Even if a waiver of counsel is found to be knowing and intelligent, “[a] trial court may deny the right to act pro se where the defendant deliberately engages in serious and obstructionist misconduct, or is not able and willing to abide by rules of procedure and courtroom protocol.” Clark, 510 F.3d at 395 (internal citations and quotation marks omitted). “[A] judge may use willingness and ability to abide by courtroom protocol as prerequisites for accepting a defendant’s waiver of his right to counsel.” Davis v. Grant, 532 F.3d 132, 143 (2d Cir. 2008) (emphasis in original). The right to self-representation “is not a license to abuse the dignity of the courtroom.” Clark, 510 F.3d at 395. (quoting Faretta, 422 U.S. at 834 n.46, 95 S.Ct. 2525).
Hausa’s obstruction is independent support for the denial of his purported waiver of counsel. Hausa’s misconduct was egregious and intolerable by any measure: he hummed and screamed, and rambled incoherently; he cursed at the judge, declared him an enemy and threatened to kill him. That behavior required repeated removal from pretrial hearings. And when Hausa was present, he continually violated basic courtroom rules of procedure, decorum, and protocol.
The district court denied Hausa’s motion for acquittal as to Count One, conspiracy to kill U.S. nationals, in violation of 18 U.S.C. § 2332(b)(2). Hausa argues that subsection (2) is rendered domestic by its incorporation of 18 U.S.C. § 1111, which penalizes murder within the jurisdiction of the Unites States, and that the evidence at trial proved a conspiracy to murder American soldiers only in Afghanistan. This argument is meritless.

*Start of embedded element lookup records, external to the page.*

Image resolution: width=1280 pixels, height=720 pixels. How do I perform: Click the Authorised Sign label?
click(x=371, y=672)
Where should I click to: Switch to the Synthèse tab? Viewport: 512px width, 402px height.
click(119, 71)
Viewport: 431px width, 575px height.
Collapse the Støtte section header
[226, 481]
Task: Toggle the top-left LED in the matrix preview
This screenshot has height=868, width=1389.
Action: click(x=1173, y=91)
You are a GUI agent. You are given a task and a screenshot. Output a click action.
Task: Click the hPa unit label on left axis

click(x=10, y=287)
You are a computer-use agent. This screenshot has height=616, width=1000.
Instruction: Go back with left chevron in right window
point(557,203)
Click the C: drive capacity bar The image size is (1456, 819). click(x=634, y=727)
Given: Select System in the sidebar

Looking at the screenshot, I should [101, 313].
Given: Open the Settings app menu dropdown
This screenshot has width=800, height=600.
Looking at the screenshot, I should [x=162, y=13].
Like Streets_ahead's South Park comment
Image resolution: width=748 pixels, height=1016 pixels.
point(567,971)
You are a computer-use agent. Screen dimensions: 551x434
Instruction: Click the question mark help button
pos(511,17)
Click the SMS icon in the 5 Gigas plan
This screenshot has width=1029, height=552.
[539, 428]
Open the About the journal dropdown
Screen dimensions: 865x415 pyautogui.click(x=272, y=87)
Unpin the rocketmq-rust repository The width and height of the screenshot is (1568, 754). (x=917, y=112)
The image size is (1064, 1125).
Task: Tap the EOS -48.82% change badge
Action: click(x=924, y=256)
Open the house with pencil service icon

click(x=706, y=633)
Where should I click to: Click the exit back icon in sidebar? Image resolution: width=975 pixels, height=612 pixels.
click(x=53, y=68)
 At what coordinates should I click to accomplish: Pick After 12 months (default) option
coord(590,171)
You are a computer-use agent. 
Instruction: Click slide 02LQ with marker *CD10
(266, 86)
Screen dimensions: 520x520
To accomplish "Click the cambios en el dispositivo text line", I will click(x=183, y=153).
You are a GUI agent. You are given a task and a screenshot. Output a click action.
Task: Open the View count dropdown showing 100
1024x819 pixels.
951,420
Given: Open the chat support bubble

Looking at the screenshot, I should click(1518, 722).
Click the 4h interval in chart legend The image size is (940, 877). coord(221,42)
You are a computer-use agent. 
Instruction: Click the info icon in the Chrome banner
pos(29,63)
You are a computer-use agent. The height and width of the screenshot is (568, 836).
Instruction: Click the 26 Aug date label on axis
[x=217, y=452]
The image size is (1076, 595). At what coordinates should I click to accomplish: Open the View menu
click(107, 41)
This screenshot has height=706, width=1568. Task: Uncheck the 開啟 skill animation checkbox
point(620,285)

Section 2332(b) criminalizes attempts and conspiracies to kill U.S. nationals abroad:
(b) Attempt or conspiracy with respect to homicide.--Whoever outside the United States attempts to kill, or engages in a conspiracy to kill, a national of the United States shall--
(1) in the case of an attempt to commit a killing that is a murder as defined in this chapter, be fined under this title or imprisoned not more than 20 years, or both; and
(2) in the case of a conspiracy by two or more persons to commit a killing that is a murder as defined in section 1111(a) of this title, if one or more of such persons do any overt act to effect the object of the conspiracy, be fined under this title or imprisoned for any term of years or for life, or both so fined and so imprisoned.
18 U.S.C. § 2332(b) (emphasis added).
Subsection (2) incorporates section 1111(a), the federal definition of murder. See 18 U.S.C. § 1111(a) (“Murder is the unlawful killing of a human being ․”). It is section 1111(b) that punishes those “guilty of murder” committed “[w]ithin the special maritime and territorial jurisdiction of the United States.” Id. § 1111(b). But as to Hausa’s conviction pursuant to subsection (2), section 1111(b) is irrelevant.
Subsection (2)’s plain language criminalizes conspiracies to kill U.S. nationals committed “outside the United States.” 18 U.S.C. § 2332(b); Al Kassar, 660 F.3d at 118 (section 2332(b) contains an explicit provision applying extraterritorially).
The judgment of the district court is AFFIRMED.
1. On September 23, 2014, the case was reassigned from Judge Korman to Judge Cogan.